TASK REQUIREMENTS:
Lines holding the string "computer" in the listing below are to be copied.

WORKING DATA:
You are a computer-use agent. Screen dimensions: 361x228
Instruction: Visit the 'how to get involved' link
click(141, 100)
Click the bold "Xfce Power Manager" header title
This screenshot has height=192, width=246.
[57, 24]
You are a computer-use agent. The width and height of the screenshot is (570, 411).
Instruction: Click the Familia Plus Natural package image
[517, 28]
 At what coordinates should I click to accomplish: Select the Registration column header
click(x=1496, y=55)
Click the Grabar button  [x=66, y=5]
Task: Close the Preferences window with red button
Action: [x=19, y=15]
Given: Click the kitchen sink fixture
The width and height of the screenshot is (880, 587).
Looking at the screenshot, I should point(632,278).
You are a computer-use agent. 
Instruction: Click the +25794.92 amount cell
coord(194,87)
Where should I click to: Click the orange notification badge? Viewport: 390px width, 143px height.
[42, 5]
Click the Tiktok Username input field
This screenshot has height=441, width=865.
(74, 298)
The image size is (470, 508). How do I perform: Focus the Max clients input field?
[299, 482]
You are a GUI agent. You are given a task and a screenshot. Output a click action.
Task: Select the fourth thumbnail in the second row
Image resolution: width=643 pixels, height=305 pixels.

PROBLEM SOLUTION:
You are a computer-use agent. Screen dimensions: 361x228
You are a computer-use agent. The width and height of the screenshot is (570, 411).
You are a computer-use agent. 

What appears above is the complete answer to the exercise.